X線発見直後から消化管造影剤が懸命に模索され,ひとまず当時潰瘍治療薬としての実績があった次硝酸ビスマスに落ち着いた.原子番号(83)が大きいビスマスは造影能に優れ安価であったが,造影剤として大量に使用すると消化管刺激症状,血液毒性(メトヘモグロビン産生),時に重篤な神経症状など有害事象があることからより安全な造影剤が求められていた.ここに紹介するBachemらの論文は,現在もなお使われている硫酸バリウムの消化管造影剤としての安全性,有用性を最初に報告した記念碑的な論文である.折しも第一次世界大戦が始まり,欧州から米国へのビスマス供給が停止したこともあり,特に米国では硫酸バリウムが急速に広まった.

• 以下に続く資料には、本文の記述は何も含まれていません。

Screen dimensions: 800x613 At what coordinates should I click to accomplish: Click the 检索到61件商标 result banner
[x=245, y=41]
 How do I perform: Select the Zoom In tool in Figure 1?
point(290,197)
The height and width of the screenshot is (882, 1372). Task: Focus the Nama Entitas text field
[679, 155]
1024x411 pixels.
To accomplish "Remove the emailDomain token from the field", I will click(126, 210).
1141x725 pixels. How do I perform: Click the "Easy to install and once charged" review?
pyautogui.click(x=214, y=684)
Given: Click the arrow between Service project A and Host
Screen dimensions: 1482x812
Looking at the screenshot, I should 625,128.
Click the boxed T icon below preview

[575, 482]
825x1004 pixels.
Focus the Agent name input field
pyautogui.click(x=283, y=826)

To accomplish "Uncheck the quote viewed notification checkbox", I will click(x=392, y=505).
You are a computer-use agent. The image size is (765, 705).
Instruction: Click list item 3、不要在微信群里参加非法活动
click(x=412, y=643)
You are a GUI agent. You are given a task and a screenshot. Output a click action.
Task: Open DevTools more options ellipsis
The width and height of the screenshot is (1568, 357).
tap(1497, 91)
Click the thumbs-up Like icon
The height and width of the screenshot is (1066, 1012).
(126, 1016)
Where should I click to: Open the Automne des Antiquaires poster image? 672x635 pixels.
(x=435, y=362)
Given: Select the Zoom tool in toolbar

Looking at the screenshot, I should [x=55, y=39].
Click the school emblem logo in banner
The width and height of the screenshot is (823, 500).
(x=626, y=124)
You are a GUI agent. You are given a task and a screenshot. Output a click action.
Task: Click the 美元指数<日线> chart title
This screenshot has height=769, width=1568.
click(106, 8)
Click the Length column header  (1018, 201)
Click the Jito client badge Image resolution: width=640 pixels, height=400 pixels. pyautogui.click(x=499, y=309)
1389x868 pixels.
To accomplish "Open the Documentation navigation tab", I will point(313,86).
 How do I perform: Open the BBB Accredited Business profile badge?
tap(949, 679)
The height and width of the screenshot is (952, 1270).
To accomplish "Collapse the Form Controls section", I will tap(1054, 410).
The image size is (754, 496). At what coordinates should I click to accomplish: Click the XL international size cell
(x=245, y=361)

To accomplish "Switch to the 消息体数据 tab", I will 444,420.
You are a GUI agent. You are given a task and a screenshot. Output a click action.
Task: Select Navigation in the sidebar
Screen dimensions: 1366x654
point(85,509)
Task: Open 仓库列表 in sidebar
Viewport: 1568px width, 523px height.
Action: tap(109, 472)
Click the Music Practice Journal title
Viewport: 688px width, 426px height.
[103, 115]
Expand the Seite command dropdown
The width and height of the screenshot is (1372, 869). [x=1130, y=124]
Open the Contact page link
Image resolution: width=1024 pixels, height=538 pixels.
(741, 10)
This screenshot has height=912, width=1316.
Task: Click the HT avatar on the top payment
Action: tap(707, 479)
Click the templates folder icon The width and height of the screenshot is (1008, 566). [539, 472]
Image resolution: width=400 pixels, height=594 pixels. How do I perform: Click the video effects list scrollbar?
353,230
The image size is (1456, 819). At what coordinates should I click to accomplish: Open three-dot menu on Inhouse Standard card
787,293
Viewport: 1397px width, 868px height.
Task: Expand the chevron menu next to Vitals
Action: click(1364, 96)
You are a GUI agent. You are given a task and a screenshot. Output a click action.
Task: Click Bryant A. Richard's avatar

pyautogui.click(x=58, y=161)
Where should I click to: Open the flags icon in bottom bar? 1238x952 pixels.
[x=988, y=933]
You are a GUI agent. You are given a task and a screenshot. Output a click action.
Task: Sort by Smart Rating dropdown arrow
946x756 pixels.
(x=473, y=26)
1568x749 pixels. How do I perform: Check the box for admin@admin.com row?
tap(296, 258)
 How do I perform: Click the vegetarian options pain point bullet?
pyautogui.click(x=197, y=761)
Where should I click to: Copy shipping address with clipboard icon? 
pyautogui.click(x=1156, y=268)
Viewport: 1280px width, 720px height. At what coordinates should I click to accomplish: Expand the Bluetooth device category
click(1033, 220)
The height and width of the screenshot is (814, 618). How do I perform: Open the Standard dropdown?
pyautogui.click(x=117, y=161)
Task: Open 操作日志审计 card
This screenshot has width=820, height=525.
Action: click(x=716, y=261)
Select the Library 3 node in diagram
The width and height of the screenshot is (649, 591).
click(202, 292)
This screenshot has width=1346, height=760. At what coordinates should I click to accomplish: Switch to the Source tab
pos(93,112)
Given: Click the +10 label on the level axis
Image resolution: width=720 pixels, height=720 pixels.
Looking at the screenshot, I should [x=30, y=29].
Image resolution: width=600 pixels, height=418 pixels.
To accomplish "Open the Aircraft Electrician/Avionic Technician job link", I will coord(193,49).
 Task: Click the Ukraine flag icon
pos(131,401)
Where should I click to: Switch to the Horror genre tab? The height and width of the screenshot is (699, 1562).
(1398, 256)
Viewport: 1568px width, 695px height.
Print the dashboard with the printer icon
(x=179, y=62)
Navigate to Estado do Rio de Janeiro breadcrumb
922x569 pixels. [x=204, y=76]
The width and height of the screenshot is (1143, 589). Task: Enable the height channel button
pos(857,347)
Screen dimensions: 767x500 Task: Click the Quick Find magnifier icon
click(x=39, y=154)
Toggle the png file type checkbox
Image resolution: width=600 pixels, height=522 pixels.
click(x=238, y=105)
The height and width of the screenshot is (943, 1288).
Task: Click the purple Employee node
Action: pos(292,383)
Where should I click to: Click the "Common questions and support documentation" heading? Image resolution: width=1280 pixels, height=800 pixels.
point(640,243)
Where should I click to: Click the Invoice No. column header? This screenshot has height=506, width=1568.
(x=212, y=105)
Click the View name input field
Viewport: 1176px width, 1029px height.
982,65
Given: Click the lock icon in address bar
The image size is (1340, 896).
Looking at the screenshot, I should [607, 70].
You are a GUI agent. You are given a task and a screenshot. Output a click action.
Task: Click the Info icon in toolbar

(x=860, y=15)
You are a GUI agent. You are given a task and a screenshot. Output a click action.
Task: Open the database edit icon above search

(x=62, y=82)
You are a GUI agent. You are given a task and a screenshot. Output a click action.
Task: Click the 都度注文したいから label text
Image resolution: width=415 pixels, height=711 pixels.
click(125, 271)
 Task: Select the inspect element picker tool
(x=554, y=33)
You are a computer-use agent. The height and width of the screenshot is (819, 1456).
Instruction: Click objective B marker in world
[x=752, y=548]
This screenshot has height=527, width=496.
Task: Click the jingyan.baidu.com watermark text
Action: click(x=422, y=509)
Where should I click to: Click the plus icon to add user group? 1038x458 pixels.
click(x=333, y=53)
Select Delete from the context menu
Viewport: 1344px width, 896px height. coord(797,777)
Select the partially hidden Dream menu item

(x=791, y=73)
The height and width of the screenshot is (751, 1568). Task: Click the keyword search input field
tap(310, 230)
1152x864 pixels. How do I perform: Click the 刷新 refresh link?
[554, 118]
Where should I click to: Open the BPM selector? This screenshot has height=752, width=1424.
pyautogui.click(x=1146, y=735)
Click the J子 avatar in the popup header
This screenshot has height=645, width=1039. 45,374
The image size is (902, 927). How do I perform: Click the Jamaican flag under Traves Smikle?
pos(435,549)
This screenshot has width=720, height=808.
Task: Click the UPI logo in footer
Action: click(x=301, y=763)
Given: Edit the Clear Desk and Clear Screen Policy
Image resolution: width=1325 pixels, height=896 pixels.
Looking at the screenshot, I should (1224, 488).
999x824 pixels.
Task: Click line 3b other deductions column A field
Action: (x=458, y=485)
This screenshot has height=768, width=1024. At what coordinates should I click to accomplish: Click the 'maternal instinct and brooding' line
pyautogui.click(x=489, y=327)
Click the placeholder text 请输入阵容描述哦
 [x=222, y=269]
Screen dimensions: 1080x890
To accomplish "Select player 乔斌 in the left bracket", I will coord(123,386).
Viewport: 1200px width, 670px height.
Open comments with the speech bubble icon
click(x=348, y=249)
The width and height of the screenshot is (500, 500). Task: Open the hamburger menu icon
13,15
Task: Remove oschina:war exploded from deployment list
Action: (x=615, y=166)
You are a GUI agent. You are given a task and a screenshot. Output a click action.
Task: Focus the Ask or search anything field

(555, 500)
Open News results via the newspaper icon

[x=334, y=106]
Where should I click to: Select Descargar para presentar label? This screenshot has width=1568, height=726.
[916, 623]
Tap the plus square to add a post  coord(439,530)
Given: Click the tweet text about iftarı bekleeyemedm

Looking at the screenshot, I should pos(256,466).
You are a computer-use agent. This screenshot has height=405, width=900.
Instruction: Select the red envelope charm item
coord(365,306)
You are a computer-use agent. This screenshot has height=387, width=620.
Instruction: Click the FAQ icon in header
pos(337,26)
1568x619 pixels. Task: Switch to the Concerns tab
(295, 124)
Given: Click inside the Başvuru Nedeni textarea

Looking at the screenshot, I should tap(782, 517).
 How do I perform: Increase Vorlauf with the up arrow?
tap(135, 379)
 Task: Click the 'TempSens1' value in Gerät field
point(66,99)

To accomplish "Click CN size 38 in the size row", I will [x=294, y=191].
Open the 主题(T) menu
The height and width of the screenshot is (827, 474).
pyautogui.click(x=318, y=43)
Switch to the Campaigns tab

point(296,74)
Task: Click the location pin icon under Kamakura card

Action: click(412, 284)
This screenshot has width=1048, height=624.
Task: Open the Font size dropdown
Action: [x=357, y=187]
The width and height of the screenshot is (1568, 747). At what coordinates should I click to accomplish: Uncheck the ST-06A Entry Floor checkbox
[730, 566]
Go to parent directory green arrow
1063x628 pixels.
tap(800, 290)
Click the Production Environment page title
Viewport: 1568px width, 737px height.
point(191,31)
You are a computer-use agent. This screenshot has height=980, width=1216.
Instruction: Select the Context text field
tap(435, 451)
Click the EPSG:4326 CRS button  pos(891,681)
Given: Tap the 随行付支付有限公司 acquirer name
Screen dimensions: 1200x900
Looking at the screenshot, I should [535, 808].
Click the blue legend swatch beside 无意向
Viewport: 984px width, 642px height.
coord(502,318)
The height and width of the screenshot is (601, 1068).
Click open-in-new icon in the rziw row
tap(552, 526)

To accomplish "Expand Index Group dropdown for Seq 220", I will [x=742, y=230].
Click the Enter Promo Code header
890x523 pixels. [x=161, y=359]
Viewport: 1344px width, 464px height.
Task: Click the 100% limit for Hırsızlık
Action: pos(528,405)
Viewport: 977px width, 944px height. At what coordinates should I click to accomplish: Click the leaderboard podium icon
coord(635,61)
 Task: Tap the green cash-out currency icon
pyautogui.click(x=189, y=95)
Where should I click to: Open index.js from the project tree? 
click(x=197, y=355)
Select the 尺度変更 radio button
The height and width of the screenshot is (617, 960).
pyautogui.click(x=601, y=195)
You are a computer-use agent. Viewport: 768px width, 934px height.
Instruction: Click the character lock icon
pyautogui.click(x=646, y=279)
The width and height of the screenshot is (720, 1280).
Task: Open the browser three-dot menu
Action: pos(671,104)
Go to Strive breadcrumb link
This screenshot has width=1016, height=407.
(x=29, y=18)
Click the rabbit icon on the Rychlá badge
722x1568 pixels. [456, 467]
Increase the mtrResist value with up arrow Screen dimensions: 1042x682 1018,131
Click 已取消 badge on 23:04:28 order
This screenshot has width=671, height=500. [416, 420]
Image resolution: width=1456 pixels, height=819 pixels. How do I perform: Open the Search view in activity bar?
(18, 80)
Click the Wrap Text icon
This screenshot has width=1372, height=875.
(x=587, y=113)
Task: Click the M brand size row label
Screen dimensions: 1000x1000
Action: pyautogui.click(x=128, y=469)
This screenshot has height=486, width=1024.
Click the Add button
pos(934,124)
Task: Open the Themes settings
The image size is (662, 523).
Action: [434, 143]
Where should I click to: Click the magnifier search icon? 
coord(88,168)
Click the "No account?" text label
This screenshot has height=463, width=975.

Bariumsulfat als schattenbildendes Kontrastmittel bei Röntgenuntersuchungen

X線検査における造影剤としての硫酸バリウム

C. Bachem C & H. Günther. Zeitschrift für Röntgenkunde 12:369-376,1910

前半では化学者であるBachemが硫酸バリウムの物理化学的性質とその安全性について論じ,後半は臨床医のGüntherがその具体的な投与法について述べている.